■ **TEXT**
++++
Holz und Blech – Test „Orchestral Brass Compact“ und „Orchestral Winds Compact“ von Chris Hein

Testbericht von Klaus Feurich

Was wäre ein Orchester ohne Holz und Blech. Genau. Unvollständig. Nun gibt es ja Streicher, neudeutsch Strings, als Samplelibraries für Kontakt wahrlich zur Genüge. Bei orchestralen Holz- und Blechbläsern sieht das aber schon ein wenig anders aus.  Abhilfe sollen da die beiden Libraries „Orchestral Brass Compact“ und „Orchestral Winds Compact“ des Producers Chris Hein schaffen. Beide Libraries sind für Kontakt 5 und sind NI lizensiert, so dass beide auch im kostenlosen Kontakt 5 Player laufen.

 

Wobei: ich muss mich hier mal gerade ein wenig definieren. Sind doch die hier gemeinten „Winds“ nur ein Teil der Holzbläser. Nämlich die Flöten und „echten“ Holzbläser, nicht jedoch die Holzbläser, die der englischsprachige Musiker  unter dem Begriff „Horns“ versteht. Oder  genauer ausgedrückt: wir haben es hier bei der „Winds“ Library mit den Instrumenten Flöte, Oboe, Englisch Horn, Klarinette und Fagott zu tun. Das Saxophon dagegen findet man in der „Horns“ Library.

Chris Hein Orchestral Compact Libraries Test

Da beide Libraries abgesehen von den Instrumenten übrigens identisch sind, erlaube ich mir, hier beide innerhalb eines Tests vorzustellen. Bei signifikanten Unterschieden werde ich jeweils dazuschreiben, welche der beiden Libraries betroffen ist.

Was hab ich denn da?

Schauen wir also mal, was wir da genau haben. Und fangen an mit der „Orchestral Brass Compact“ Library.
++++
■ **AUFGABE A**
Welche Instrumente enthält laut dem Text die „Winds“-Library?

Einträge eines Datensatzes:
++++
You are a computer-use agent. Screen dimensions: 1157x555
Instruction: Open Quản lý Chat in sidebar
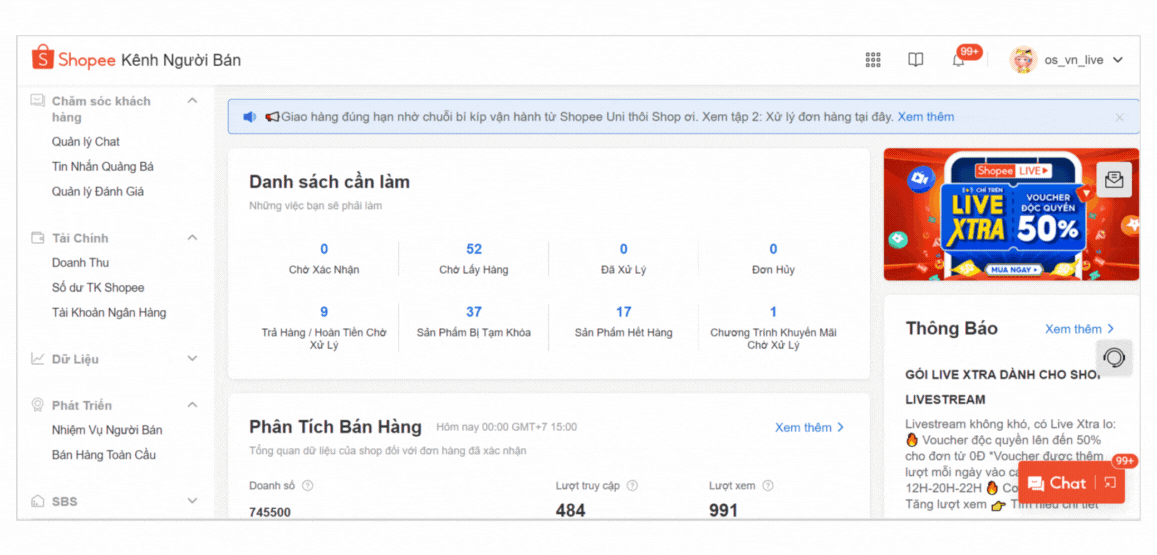click(86, 142)
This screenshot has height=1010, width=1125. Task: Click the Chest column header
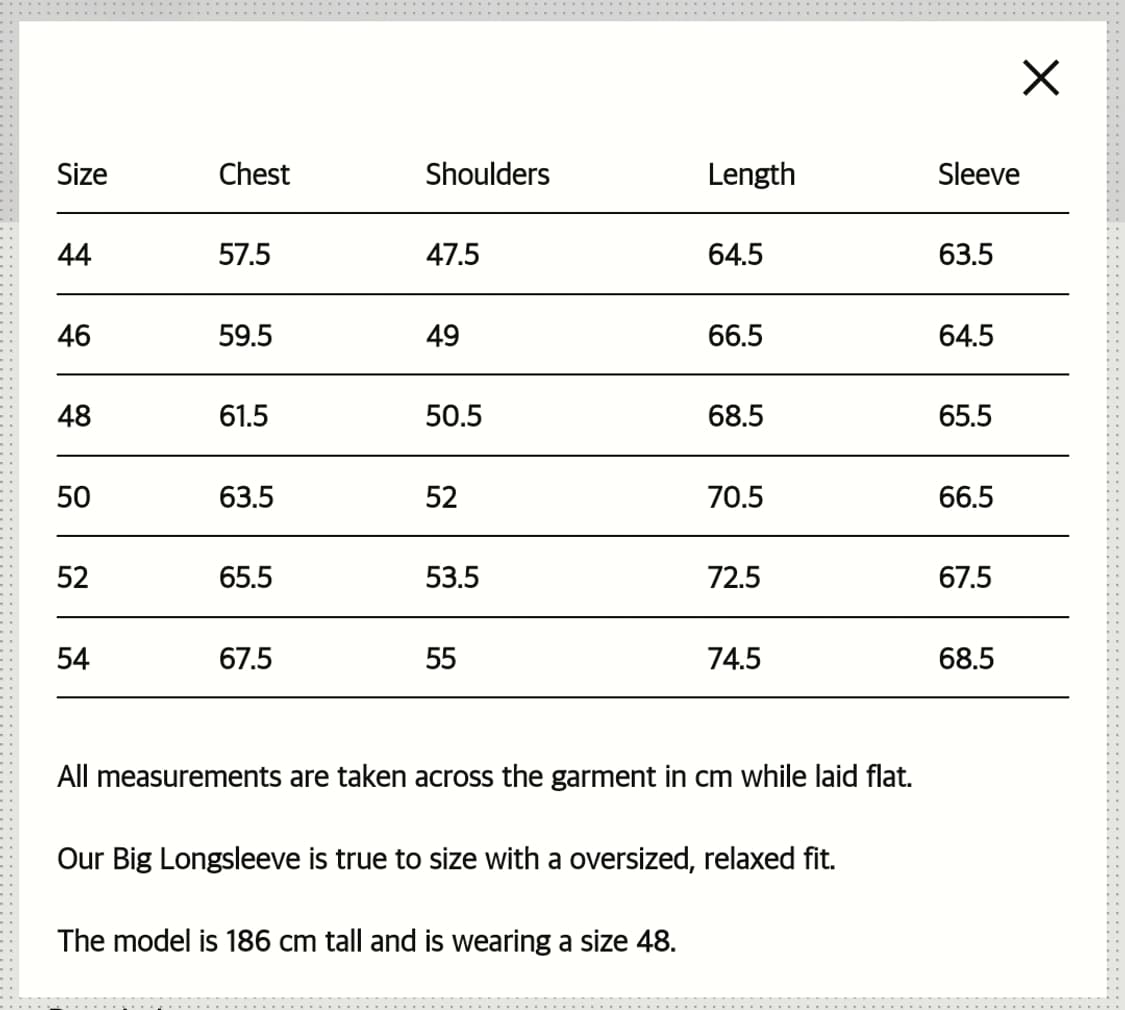pos(254,174)
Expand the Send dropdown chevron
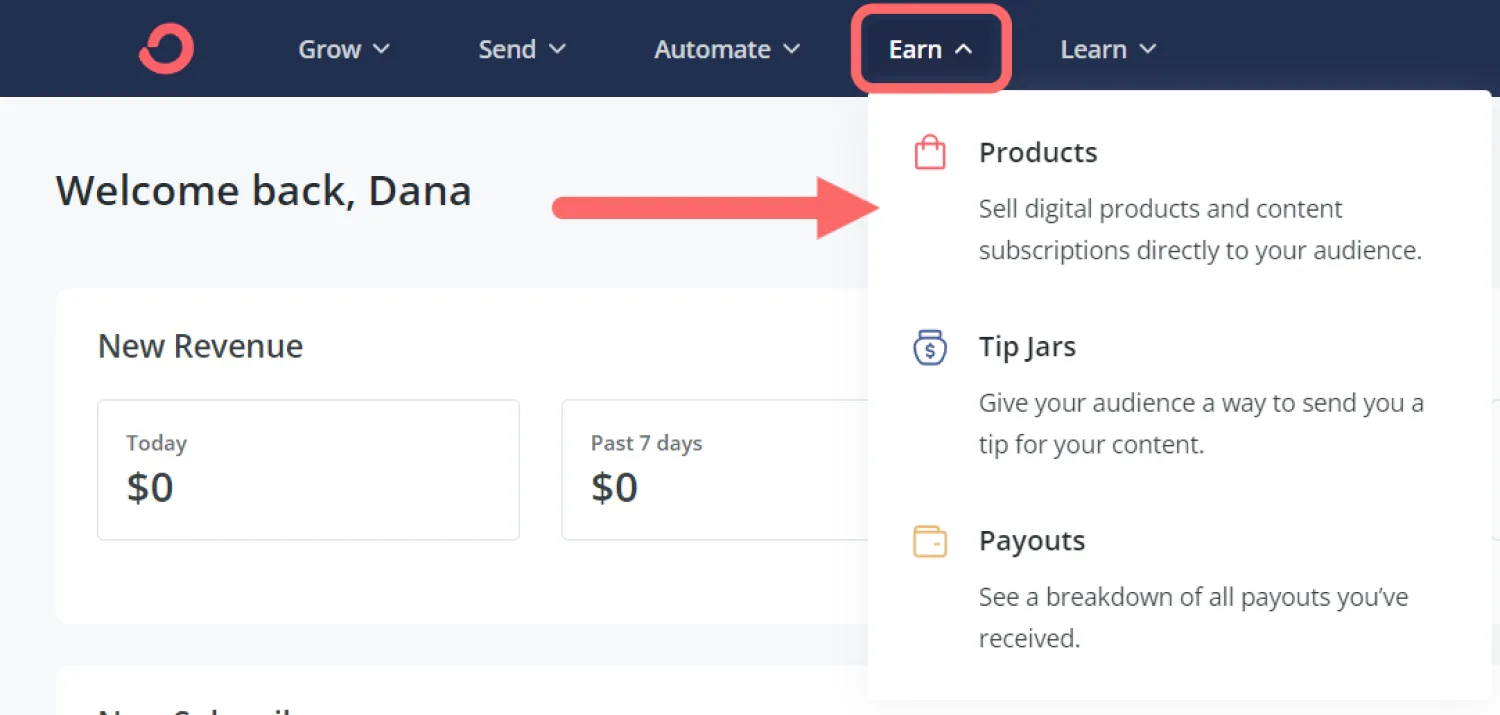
++++
■ **AUFGABE B**
Wandle die Zeilen der Datensätze von der Zeile mit „This screenshot has“ bis zum Ende der Datensätze in eine Markdown-Tabelle mit den Spalten „Nr“ und „Zeile“ um. Lass dabei Leerzeilen und die Bilder weg.

■ **ANTWORT A**
Flöte, Oboe, Englisch Horn, Klarinette und Fagott.

■ **ANTWORT B**
| Nr | Zeile |
|---|---|
| 1 | This screenshot has height=1010, width=1125. Task: Click the Chest column header |
| 2 | pos(254,174) |
| 3 | Expand the Send dropdown chevron |